I picked up the summer issue of Tin House because, a. I was at writers conference and I felt bad for the person selling them, b. it had an interview with Etgar Keret, someone whose work I really like, and c. I got two issues for the price of one. The Keret didn’t disappoint, although, is probably not worth the price alone of the Tin House. Also included is an interview with David Shields, but it was quickly uninteresting to me as I find his stance tedious (you can read the article on line here). What was a welcome change was the quality of the fiction. I had never read a issue before and I was unsure about the quality of the work. Over all the whole magazine was quite good. There were several stories worth noting.
Snow White, Red Rose by Lydia Millet was a solid set of twisting revelations from a narrator who befriends two girls. The questions, naturally, is what is going to happen. She holds the suspense well, but as often happens when you are heading into criminality, the ending suffers because the crime is always so mater of fact is undoes all the excitement you had with the suspense.

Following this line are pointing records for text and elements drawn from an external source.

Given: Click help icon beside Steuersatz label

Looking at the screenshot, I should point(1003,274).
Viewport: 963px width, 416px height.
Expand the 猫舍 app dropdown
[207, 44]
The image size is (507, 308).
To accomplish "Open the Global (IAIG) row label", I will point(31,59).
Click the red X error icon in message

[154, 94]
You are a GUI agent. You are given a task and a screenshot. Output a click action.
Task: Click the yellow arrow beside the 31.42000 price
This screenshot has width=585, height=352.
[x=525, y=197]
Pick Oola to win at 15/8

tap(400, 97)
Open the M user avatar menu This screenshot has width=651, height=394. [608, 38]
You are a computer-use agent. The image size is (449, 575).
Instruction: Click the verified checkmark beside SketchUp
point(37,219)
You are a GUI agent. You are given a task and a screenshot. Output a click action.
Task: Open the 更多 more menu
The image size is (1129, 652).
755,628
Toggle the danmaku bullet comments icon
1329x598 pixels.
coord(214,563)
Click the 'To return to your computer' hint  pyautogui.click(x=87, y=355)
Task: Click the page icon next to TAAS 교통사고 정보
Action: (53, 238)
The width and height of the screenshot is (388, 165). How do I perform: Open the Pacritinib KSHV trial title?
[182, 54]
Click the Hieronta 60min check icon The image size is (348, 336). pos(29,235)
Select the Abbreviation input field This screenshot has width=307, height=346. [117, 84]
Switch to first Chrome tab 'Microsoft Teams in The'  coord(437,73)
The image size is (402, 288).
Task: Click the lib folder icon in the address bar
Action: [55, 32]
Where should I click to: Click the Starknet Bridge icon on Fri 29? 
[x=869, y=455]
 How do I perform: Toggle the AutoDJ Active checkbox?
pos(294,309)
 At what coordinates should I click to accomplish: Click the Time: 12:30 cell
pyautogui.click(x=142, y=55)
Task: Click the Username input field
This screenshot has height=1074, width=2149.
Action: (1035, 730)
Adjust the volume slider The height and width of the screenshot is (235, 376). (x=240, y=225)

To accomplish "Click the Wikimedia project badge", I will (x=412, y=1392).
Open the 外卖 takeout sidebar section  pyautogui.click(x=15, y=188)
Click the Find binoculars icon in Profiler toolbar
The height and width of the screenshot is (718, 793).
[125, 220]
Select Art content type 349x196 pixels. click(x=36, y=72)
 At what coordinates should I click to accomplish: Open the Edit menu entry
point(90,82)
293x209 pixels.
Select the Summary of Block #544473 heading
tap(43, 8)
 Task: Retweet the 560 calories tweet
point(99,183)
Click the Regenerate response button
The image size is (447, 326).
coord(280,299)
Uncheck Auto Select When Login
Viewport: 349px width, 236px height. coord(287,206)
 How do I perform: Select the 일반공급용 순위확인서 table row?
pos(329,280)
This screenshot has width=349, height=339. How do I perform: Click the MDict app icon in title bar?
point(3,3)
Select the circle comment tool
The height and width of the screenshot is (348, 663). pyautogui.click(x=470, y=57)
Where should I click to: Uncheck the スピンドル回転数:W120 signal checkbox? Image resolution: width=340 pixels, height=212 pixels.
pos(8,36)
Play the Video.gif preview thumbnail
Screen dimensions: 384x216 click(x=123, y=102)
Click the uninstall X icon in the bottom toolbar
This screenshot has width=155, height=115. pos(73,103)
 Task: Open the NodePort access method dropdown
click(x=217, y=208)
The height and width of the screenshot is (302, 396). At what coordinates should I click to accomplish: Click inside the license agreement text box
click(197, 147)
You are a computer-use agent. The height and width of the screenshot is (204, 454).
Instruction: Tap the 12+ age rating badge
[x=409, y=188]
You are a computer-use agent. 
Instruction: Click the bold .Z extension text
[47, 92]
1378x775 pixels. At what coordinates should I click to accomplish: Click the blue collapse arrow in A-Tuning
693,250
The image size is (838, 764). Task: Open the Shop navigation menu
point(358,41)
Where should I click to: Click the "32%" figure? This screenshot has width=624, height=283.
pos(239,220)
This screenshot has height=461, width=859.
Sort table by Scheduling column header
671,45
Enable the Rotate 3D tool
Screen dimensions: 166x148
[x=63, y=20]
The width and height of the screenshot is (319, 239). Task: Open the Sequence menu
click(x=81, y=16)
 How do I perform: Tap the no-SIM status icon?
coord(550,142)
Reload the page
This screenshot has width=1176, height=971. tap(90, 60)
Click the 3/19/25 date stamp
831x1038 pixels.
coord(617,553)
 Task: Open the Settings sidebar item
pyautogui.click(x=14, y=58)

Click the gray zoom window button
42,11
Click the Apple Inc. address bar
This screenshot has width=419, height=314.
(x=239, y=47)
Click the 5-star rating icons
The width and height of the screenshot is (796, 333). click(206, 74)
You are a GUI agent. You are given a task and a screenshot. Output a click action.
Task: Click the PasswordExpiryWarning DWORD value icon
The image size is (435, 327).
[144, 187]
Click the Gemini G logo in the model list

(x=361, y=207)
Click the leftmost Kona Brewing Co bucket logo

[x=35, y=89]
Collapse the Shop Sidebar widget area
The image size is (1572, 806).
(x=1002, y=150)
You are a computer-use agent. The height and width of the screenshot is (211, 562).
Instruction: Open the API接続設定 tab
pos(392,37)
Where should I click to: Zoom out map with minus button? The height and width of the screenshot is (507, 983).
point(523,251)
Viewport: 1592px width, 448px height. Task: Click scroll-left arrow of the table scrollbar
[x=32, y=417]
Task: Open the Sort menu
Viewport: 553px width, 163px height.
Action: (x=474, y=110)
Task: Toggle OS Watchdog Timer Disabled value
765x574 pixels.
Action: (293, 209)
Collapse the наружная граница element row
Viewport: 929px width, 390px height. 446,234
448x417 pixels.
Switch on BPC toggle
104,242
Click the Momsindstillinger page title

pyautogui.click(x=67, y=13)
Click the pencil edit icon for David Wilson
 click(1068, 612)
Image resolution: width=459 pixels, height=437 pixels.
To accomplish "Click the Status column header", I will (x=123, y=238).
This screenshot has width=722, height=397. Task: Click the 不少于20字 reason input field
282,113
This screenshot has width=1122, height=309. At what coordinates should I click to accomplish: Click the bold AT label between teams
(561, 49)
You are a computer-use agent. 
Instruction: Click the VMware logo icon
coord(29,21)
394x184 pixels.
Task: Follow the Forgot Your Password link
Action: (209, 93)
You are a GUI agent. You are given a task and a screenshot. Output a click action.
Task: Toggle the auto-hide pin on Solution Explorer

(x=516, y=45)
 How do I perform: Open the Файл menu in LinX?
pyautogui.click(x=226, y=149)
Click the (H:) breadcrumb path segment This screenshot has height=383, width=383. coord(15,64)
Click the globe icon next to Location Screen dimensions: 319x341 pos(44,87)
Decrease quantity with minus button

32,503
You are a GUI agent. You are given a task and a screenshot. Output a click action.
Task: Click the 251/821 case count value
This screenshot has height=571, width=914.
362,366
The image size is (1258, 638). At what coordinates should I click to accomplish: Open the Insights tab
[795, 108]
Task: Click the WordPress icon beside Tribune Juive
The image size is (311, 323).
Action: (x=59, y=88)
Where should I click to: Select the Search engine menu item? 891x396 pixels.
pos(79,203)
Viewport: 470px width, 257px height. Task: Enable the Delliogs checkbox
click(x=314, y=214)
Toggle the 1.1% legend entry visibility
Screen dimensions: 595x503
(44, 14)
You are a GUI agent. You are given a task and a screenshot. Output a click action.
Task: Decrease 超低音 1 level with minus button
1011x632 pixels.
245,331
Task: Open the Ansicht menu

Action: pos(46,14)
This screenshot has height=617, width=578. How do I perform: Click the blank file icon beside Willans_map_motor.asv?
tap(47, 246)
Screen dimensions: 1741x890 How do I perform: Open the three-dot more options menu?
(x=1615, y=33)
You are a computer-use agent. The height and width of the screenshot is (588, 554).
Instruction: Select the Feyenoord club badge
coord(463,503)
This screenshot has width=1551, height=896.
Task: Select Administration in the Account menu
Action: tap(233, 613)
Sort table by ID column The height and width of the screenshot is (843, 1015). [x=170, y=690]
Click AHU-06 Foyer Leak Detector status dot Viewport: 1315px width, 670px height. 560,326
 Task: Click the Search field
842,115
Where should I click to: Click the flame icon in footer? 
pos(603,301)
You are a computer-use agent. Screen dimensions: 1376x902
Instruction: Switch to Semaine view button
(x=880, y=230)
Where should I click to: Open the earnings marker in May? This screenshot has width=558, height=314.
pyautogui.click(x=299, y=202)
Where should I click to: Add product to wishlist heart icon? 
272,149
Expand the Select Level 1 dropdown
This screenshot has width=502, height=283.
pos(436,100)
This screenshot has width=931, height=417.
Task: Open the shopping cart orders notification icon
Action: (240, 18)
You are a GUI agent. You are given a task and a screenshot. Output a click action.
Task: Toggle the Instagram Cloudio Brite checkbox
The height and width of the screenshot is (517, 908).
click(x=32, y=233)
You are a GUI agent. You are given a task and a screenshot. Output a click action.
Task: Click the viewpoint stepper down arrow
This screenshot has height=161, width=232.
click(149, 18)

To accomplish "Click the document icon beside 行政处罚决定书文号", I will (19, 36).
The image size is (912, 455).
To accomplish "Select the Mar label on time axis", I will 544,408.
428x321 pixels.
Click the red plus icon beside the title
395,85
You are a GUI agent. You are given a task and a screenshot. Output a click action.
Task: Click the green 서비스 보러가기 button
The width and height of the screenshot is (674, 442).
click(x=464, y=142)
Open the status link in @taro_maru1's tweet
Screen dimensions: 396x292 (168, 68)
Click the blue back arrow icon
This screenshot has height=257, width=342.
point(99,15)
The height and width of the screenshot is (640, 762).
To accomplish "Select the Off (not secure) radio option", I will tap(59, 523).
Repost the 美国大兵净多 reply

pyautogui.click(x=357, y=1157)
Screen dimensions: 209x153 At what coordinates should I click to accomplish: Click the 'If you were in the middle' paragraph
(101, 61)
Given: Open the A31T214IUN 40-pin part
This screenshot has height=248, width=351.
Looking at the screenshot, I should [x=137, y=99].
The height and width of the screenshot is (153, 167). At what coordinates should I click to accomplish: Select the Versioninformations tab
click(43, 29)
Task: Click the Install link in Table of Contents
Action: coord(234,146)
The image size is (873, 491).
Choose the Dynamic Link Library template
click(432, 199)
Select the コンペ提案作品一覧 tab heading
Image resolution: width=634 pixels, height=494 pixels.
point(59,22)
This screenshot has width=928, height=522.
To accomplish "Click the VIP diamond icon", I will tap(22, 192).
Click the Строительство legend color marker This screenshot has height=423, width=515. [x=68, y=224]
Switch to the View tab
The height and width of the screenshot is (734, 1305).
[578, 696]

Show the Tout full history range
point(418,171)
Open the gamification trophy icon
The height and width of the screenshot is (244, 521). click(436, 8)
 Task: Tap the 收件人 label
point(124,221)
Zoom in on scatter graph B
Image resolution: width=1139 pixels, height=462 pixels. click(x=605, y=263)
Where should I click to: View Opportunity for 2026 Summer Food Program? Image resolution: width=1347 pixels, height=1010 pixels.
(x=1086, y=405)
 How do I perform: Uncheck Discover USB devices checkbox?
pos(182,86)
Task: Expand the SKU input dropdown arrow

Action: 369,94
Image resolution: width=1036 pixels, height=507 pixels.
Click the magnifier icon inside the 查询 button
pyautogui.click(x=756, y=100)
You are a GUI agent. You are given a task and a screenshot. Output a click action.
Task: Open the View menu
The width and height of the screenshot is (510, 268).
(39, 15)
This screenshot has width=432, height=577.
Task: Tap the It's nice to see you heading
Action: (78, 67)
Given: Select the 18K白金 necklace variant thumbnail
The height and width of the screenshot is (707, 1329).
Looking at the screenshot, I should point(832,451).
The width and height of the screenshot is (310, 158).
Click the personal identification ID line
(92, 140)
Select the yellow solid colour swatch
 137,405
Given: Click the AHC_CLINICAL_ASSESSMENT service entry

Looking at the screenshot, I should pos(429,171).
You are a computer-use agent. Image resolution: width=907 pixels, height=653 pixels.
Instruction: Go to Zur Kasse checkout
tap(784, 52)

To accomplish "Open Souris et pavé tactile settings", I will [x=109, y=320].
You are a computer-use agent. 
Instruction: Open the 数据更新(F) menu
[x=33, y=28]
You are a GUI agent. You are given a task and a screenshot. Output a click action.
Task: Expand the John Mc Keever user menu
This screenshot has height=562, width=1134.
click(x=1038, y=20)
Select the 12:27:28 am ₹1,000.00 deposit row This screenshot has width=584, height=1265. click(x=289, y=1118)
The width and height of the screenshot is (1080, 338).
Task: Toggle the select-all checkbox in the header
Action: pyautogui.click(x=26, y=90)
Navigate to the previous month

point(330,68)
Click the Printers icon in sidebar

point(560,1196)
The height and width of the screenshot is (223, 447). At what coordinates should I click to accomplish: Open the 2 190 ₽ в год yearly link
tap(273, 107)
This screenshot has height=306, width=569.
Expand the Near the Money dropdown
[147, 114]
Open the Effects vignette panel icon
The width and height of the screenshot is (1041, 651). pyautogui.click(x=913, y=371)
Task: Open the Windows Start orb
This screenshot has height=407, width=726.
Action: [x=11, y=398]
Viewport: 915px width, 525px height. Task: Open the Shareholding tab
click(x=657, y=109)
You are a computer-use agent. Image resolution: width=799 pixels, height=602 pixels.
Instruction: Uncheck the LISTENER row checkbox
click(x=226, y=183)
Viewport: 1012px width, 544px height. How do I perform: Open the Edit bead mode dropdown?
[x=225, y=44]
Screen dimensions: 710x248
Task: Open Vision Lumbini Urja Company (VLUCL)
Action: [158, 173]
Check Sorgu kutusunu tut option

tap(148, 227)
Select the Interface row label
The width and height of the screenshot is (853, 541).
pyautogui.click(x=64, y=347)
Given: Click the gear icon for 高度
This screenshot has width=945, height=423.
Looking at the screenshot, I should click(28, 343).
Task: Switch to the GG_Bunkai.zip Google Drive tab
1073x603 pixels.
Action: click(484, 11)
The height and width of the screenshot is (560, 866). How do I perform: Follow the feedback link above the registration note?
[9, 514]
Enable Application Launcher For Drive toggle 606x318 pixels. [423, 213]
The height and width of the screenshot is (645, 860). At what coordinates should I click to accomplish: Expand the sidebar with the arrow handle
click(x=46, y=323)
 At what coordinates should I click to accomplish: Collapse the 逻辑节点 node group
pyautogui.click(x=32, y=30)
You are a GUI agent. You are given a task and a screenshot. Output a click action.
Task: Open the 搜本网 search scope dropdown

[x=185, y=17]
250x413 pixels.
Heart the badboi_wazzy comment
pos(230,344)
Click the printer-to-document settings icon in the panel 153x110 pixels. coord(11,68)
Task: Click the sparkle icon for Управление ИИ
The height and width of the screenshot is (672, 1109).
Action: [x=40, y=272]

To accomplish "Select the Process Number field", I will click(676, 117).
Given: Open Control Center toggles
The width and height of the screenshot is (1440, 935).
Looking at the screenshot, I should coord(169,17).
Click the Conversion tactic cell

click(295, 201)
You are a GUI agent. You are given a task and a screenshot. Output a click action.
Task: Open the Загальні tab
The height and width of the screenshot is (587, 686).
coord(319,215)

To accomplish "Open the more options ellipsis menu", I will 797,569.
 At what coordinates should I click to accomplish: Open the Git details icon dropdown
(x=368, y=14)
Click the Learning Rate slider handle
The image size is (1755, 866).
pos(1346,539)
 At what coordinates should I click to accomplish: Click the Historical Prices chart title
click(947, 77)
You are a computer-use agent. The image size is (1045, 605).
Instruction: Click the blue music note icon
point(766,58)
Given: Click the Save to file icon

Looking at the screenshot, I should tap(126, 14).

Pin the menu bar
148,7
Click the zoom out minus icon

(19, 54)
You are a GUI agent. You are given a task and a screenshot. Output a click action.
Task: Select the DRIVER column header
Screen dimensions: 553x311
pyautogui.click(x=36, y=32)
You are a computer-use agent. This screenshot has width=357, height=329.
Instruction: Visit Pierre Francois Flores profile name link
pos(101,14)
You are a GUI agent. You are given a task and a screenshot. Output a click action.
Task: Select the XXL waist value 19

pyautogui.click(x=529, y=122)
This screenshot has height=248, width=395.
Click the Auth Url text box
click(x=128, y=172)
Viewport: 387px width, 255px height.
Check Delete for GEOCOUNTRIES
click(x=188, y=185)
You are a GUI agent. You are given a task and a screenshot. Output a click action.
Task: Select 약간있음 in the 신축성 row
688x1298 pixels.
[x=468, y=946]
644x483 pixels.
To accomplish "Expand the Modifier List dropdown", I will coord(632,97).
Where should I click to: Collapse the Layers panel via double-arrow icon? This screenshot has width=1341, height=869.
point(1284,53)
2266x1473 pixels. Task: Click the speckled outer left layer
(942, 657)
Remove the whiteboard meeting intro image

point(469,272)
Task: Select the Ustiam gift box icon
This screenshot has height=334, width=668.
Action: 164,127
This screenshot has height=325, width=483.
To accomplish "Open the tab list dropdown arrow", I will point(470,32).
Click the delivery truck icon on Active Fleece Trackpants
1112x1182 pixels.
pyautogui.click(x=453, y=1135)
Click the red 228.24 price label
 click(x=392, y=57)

The White Glove by Steven Millhauser reminded me of some of Cristina Fernandez Cubas short stories. Both deal with events that seem supernatural, or threatening, but are never quiet revealed to be as horrid as you might think. It is as if the author plays with the tension to let you imagination get away with you even as you are reading. A narrator tells of his enchantment with a girl in his class and her family. The family is perfect, yet she wears a mysterious white glove and he is uncertain why she seems so shy about it. Is it abuse? What could be happening?
The Wheelbarow from Sophie McManus’ story of a vet just back from a war zone showed great comfort with slang and in its economy made for a taught story rich with details. It was a good change to have to puzzle out some of the expressions; it invigorates the writing.